La Serravalle

Meno di 48 ore in Liguria, tra 14 e 15 agosto 2017.
Tre ricordi.
Questo è il primo.
Ferragosto ligure 01.

Ci provo. A guardare, a riconoscerle, a seguirne il profilo.
Viene chiamata Serravalle, io l’ho sempre sentita nominare così e probabilmente è il suo nome, l’autostrada solo curve che ricordo di aver fatto da Novi Ligure per Genova Marassi, proprio allo stadio, per la mia prima volta sotto Natale per un Genoa – Milan dell’anno di Inzaghi allenatore, finita ovviamente con una sconfitta.
Dal Piemonte scendendo dalla Svizzera me ne accorgo. Ancora monti verdi e boscosi, dopo il Lago di Como è facile, c’è solo la tangenziale, per cui quando il panorama cambia di nuovo ecco quel profilo, le Alpi marittime, quelle che a un certo punto riesco a riconoscere persino io.

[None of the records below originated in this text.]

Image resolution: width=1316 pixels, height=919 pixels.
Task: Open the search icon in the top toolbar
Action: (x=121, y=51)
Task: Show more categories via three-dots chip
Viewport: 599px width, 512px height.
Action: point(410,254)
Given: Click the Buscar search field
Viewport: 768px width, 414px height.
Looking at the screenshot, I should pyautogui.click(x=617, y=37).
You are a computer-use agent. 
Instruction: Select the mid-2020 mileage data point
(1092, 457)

Il cielo greve sotto il quale è partito T. ha lasciato spazio a una volta azzurra, sconfinata oltre le montagne, e la temperatura è decisamente quella che definisco “italiana”.

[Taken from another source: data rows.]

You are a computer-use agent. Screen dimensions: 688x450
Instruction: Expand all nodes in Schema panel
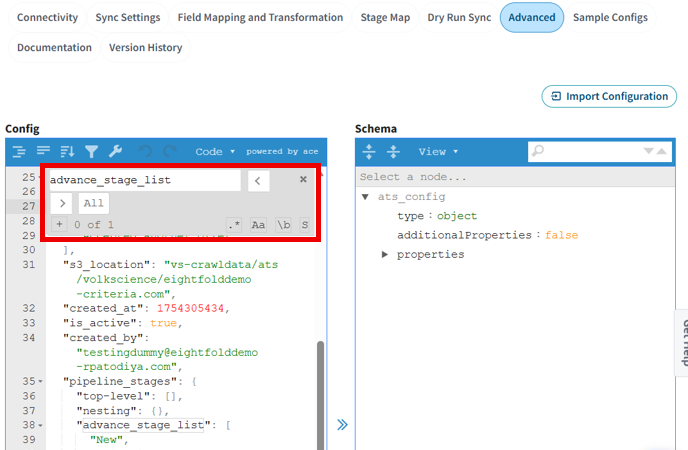point(369,152)
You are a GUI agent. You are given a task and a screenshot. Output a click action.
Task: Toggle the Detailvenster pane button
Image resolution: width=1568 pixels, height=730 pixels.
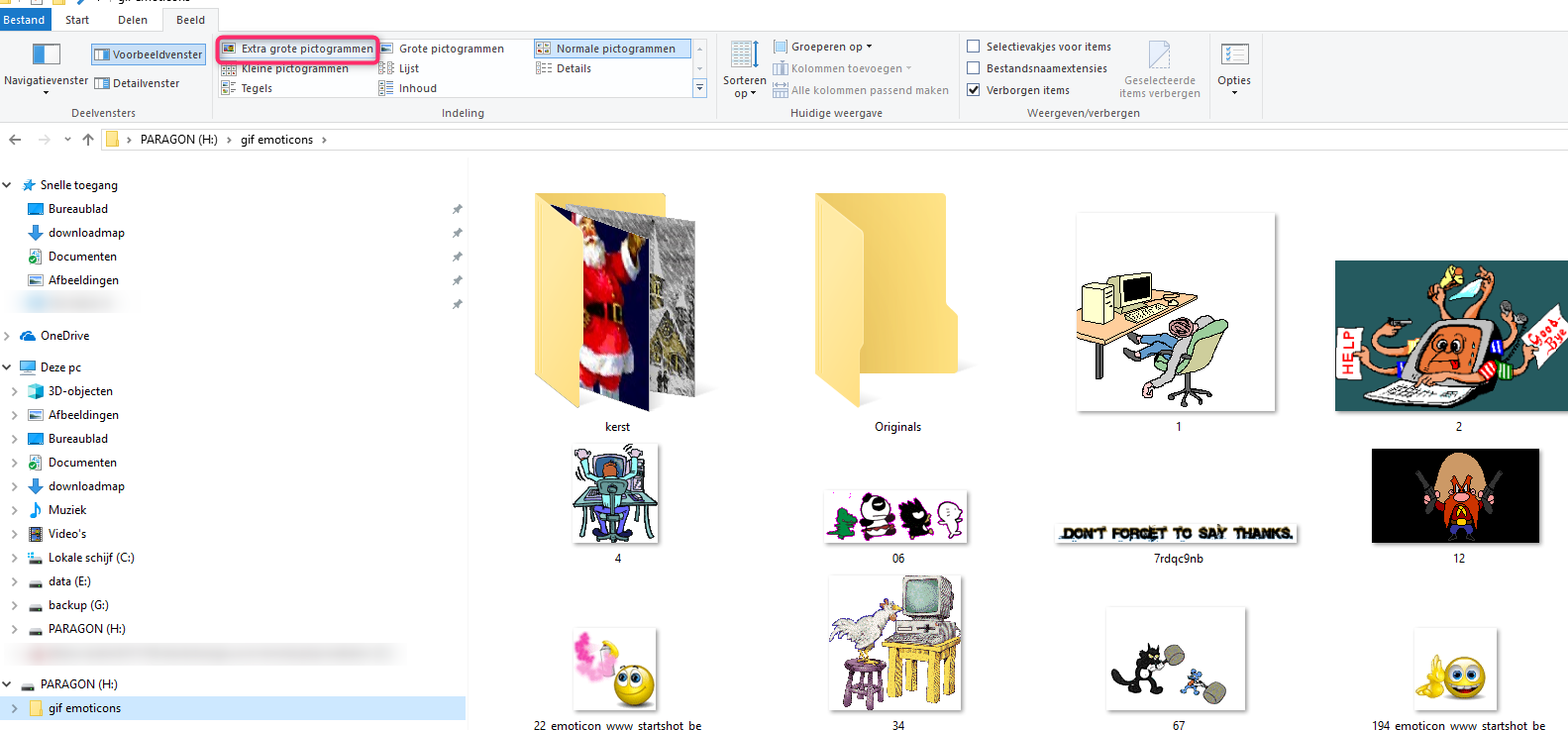tap(138, 83)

Va bene. Le cose finiscono.
Poi Busalla, e giù altri ricordi: di quella volta che con i ragazzi e i bambini siamo andati lì a Pasquetta, su a Busalla, a bere Amarone e mangiare bene a casa di amici.
Ci provo a seguirne il profilo, e come allora a distinguere le Rocche del Reopasso, quelle che gli anziani del luogo chiamano “La sedia del Diavolo”.

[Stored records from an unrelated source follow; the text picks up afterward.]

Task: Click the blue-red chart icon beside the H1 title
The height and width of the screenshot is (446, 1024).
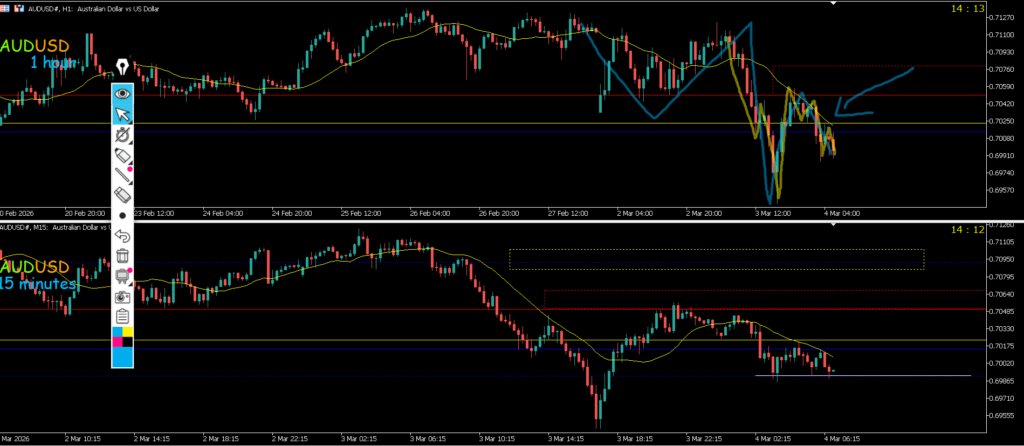Action: coord(18,6)
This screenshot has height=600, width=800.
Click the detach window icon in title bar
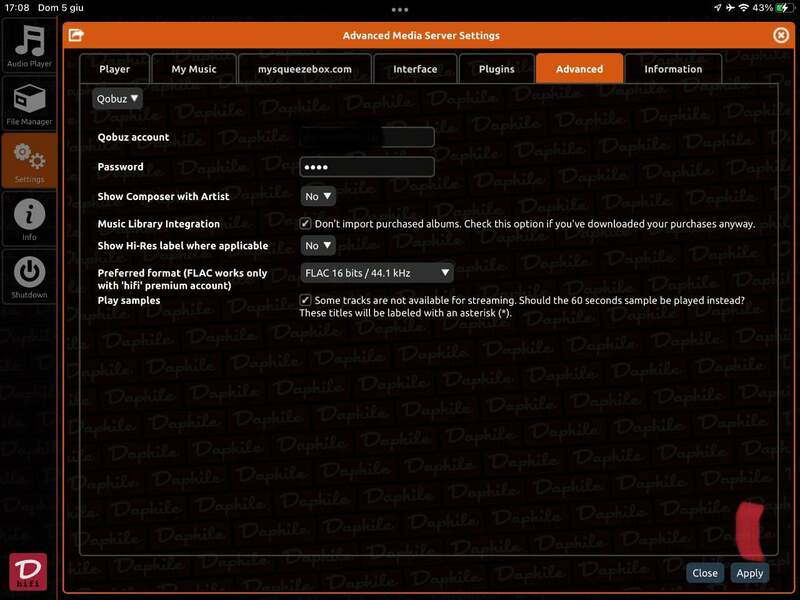(x=76, y=35)
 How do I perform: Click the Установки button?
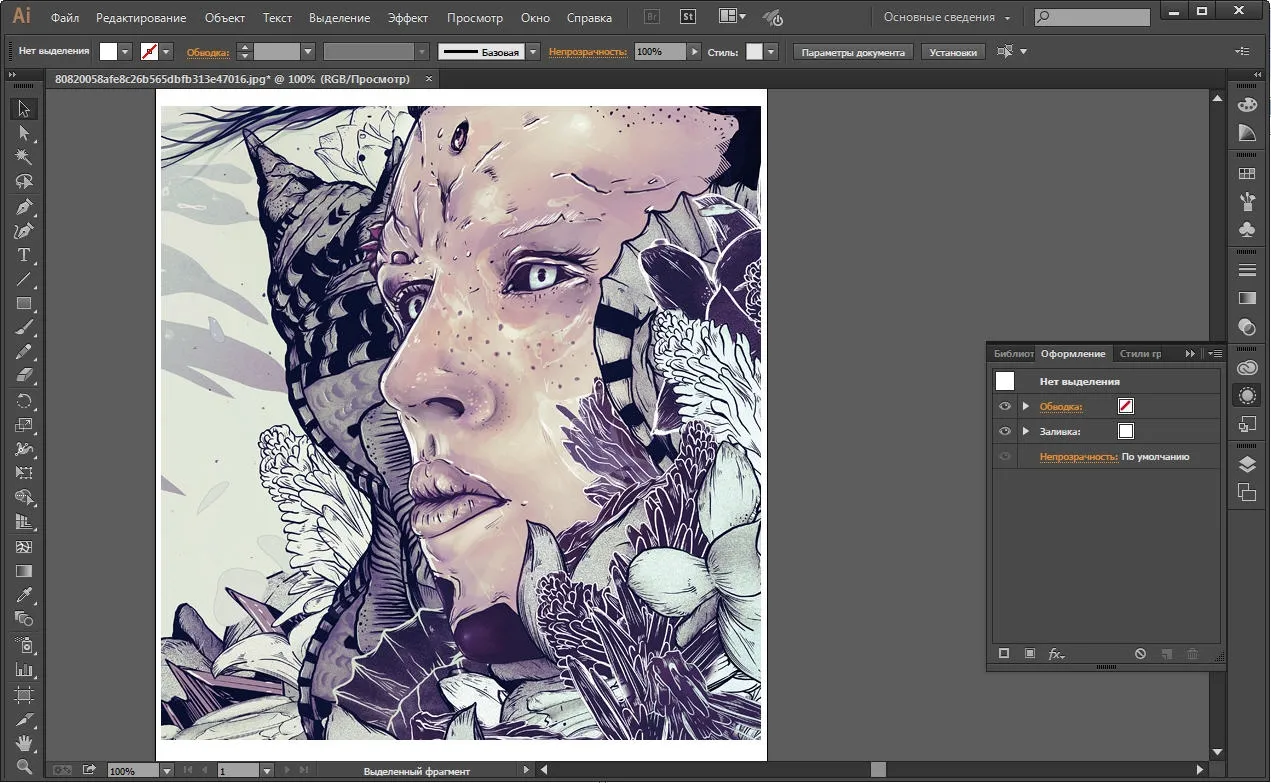pyautogui.click(x=952, y=52)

Ma no, non le vedo, non le riconosco.
Riconosco invece il mare al quale torno sempre, e quel panorama mozzafiato che si apre sulla destra, quando si arriva in Liguria dopo l’ennesima galleria: il mare, che brilla come in un cartone animato giapponese con il riflesso del sole sull’acqua, il mare, sempre il mare.